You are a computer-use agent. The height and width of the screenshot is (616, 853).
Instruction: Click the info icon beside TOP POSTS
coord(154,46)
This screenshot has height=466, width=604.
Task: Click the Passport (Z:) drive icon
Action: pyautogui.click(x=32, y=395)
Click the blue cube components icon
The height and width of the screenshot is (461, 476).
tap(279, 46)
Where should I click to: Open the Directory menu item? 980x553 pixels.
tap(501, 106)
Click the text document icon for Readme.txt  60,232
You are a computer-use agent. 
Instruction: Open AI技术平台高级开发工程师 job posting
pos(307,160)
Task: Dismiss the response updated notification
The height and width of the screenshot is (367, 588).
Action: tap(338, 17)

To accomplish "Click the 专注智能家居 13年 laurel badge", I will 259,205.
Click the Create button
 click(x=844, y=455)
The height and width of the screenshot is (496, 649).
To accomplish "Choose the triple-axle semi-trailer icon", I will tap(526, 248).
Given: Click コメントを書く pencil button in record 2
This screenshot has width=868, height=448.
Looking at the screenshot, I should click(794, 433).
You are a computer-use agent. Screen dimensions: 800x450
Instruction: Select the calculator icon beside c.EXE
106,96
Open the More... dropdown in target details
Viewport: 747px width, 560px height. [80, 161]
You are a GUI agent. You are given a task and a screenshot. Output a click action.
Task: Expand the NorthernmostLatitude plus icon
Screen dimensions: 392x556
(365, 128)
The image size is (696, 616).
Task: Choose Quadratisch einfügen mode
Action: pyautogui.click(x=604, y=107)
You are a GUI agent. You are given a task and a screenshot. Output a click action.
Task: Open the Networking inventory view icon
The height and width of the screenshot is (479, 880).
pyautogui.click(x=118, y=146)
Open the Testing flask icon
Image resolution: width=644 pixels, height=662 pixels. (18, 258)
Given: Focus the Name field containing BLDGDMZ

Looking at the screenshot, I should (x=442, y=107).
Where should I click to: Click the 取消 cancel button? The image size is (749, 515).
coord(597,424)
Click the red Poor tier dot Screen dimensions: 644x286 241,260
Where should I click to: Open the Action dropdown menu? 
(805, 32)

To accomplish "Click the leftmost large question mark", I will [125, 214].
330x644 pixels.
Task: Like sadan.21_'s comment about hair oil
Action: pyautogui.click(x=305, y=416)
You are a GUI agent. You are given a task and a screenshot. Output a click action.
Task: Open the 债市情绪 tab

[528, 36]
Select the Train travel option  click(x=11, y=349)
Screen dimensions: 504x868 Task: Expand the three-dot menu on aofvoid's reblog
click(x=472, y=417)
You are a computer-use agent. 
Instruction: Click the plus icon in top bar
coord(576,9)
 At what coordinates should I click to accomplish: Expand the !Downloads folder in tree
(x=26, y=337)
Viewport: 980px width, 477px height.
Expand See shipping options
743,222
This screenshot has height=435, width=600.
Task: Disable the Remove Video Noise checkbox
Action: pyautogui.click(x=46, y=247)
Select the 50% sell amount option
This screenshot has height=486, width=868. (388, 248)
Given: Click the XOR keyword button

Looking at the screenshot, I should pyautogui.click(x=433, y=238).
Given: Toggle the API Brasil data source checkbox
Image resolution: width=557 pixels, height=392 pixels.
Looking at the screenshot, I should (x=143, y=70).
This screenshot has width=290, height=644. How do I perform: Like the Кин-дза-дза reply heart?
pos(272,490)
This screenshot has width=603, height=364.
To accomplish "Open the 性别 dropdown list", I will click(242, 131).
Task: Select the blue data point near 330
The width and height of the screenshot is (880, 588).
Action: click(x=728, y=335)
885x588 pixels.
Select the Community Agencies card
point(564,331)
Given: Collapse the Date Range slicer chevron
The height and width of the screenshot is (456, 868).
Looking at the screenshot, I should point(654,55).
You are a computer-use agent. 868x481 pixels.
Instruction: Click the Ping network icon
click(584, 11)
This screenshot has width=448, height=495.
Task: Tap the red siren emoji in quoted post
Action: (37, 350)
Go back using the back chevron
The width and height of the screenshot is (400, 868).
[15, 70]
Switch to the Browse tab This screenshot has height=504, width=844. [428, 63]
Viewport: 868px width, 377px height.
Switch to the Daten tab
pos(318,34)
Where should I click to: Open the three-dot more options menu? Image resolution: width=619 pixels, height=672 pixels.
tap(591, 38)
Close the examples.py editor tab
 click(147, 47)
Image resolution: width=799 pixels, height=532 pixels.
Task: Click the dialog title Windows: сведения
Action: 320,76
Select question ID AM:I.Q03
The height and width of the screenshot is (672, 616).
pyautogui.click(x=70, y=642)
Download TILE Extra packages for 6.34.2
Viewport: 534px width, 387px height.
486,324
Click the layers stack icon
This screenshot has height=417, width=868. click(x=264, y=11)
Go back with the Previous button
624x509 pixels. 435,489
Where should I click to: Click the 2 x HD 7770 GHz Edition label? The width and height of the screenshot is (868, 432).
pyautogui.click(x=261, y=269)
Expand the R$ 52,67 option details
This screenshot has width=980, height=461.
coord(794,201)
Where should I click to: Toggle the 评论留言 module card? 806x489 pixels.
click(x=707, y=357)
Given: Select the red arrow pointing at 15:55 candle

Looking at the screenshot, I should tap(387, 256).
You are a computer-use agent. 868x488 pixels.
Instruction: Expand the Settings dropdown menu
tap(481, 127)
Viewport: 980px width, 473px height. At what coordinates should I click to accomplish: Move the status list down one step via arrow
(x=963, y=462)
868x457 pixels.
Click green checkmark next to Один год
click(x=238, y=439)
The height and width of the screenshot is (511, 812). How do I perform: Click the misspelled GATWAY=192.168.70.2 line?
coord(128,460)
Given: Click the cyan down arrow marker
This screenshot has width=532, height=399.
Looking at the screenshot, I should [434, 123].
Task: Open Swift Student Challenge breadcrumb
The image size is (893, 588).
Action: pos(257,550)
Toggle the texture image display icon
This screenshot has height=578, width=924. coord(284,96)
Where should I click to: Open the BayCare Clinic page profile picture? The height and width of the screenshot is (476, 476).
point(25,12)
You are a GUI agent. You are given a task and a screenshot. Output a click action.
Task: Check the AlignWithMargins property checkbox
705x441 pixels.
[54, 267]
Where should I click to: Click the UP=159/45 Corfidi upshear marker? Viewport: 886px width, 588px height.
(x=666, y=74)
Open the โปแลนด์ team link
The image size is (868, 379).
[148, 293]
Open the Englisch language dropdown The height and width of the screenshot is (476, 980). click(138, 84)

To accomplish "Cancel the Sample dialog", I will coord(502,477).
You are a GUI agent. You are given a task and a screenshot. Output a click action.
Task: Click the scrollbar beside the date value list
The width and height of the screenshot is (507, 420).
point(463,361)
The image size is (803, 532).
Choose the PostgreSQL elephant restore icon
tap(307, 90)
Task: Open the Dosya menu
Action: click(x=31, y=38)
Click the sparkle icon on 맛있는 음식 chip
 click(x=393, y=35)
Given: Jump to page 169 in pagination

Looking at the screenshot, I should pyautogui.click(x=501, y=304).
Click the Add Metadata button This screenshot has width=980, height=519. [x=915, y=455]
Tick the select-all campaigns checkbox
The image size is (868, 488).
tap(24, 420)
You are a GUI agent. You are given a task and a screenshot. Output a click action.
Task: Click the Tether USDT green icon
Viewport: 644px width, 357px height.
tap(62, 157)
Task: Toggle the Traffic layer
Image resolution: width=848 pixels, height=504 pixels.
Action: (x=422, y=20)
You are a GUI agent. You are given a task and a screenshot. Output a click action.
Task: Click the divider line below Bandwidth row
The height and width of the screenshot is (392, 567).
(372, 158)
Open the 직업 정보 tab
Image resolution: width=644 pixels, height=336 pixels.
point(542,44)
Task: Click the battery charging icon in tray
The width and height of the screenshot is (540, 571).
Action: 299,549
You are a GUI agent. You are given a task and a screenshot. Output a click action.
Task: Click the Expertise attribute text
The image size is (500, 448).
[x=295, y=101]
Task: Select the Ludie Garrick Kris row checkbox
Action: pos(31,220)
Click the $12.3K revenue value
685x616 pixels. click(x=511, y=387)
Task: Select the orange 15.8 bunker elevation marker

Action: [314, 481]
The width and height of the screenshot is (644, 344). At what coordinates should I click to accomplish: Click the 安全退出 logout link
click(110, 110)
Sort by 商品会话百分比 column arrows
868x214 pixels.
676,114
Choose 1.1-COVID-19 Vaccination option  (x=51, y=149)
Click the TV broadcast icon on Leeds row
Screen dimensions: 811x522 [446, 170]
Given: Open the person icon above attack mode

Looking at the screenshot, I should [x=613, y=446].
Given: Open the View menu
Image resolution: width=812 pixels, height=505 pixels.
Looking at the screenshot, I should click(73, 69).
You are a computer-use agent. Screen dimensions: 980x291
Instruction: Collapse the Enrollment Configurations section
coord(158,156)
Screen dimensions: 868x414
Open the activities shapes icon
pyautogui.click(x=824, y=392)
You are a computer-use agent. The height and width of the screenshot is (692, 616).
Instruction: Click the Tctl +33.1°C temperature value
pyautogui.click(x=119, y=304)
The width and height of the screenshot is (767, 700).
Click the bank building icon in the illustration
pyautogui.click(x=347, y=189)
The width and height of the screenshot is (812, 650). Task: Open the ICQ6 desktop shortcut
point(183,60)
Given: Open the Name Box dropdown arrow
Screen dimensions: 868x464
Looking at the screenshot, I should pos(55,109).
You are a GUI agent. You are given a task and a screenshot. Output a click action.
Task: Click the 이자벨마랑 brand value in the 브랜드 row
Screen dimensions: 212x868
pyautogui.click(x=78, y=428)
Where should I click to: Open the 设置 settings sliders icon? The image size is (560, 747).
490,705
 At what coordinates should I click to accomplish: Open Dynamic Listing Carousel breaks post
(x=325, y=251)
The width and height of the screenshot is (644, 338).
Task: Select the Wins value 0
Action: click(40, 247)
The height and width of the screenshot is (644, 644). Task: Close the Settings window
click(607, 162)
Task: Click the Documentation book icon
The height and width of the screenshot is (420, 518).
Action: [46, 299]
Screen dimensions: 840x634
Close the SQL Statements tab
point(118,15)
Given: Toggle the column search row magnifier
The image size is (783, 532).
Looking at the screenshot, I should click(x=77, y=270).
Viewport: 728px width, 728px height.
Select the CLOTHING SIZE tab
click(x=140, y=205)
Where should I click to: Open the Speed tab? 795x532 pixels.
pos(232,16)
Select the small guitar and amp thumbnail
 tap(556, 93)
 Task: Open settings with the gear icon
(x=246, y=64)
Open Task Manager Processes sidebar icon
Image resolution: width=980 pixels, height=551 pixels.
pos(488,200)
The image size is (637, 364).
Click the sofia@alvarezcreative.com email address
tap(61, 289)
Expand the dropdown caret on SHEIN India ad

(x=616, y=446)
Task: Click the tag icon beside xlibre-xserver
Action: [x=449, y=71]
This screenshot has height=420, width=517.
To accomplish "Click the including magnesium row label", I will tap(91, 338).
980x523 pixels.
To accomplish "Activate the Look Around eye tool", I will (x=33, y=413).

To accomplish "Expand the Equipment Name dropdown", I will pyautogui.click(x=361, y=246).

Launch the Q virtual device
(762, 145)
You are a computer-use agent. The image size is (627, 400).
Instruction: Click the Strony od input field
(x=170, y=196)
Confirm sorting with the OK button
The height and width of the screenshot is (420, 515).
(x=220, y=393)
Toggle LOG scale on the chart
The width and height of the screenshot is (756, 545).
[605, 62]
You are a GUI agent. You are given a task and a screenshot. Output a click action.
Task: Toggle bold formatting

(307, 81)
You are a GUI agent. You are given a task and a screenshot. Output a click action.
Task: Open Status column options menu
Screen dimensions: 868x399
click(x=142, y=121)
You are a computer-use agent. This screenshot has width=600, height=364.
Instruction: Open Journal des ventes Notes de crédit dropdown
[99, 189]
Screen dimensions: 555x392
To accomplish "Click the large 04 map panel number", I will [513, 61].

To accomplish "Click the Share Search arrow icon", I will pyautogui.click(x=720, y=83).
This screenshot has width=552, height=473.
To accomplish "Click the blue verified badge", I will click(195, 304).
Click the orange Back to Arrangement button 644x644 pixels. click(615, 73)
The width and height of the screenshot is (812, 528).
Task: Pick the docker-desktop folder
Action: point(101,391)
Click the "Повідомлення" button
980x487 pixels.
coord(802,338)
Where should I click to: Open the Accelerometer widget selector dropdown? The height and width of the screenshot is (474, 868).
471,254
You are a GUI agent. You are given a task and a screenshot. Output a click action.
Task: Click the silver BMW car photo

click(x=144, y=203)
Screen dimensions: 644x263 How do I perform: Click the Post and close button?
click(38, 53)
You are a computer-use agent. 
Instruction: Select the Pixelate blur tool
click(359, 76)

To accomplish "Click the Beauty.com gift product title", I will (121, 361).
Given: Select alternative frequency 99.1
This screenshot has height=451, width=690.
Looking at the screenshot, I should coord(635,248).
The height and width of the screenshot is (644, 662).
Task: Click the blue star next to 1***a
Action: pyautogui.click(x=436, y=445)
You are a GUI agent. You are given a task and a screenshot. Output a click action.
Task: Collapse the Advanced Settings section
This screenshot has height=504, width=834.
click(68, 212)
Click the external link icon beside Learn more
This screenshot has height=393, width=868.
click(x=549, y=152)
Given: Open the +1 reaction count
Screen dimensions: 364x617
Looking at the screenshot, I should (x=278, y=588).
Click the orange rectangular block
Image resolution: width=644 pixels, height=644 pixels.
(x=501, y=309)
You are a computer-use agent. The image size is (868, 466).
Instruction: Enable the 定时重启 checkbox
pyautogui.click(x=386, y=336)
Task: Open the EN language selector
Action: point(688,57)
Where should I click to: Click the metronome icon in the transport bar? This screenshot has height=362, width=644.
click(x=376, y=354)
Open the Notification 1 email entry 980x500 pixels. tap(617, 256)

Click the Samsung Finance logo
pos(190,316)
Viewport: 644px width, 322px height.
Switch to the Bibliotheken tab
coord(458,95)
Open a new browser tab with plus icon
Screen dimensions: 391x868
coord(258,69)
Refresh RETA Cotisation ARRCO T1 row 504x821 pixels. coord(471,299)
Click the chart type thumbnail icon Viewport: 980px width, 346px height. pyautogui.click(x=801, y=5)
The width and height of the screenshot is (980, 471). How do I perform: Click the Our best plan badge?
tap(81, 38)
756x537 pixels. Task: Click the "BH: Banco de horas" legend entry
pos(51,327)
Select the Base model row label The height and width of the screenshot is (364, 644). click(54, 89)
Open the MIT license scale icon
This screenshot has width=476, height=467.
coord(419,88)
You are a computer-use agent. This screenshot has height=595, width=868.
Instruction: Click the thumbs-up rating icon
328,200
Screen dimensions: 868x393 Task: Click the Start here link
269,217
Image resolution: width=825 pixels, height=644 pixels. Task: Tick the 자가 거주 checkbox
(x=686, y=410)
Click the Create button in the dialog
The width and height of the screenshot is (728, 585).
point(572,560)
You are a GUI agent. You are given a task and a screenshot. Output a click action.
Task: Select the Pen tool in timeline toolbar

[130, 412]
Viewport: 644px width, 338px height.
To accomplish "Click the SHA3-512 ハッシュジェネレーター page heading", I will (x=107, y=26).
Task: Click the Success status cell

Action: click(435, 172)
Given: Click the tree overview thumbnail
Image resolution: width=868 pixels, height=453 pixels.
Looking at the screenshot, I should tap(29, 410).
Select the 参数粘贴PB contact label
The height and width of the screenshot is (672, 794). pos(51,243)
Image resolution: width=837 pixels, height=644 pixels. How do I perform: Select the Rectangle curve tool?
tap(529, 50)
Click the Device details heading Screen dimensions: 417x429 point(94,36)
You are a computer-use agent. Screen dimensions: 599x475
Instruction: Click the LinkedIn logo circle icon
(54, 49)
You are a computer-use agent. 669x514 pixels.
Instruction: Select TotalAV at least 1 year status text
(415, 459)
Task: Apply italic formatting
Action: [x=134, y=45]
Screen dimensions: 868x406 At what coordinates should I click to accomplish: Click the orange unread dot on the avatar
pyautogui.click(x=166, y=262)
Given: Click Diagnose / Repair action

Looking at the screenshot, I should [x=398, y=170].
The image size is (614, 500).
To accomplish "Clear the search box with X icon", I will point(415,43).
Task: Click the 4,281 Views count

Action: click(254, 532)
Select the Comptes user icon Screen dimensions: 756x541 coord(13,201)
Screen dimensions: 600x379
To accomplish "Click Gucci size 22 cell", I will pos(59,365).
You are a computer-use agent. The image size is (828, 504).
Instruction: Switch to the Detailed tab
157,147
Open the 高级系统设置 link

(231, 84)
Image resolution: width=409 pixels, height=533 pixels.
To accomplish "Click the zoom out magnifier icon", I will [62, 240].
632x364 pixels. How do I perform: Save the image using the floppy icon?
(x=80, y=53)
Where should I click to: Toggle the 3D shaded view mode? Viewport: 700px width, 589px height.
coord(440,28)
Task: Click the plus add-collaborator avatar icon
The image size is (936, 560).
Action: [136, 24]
● ● ● ●
§ **YOUR TASK**:
Only lines containing the word "heading" should appear in the answer, and every such line from the records above must be there.

§ **WRITTEN RESPONSE**:
To accomplish "Click the SHA3-512 ハッシュジェネレーター page heading", I will (x=107, y=26).
Click the Device details heading Screen dimensions: 417x429 point(94,36)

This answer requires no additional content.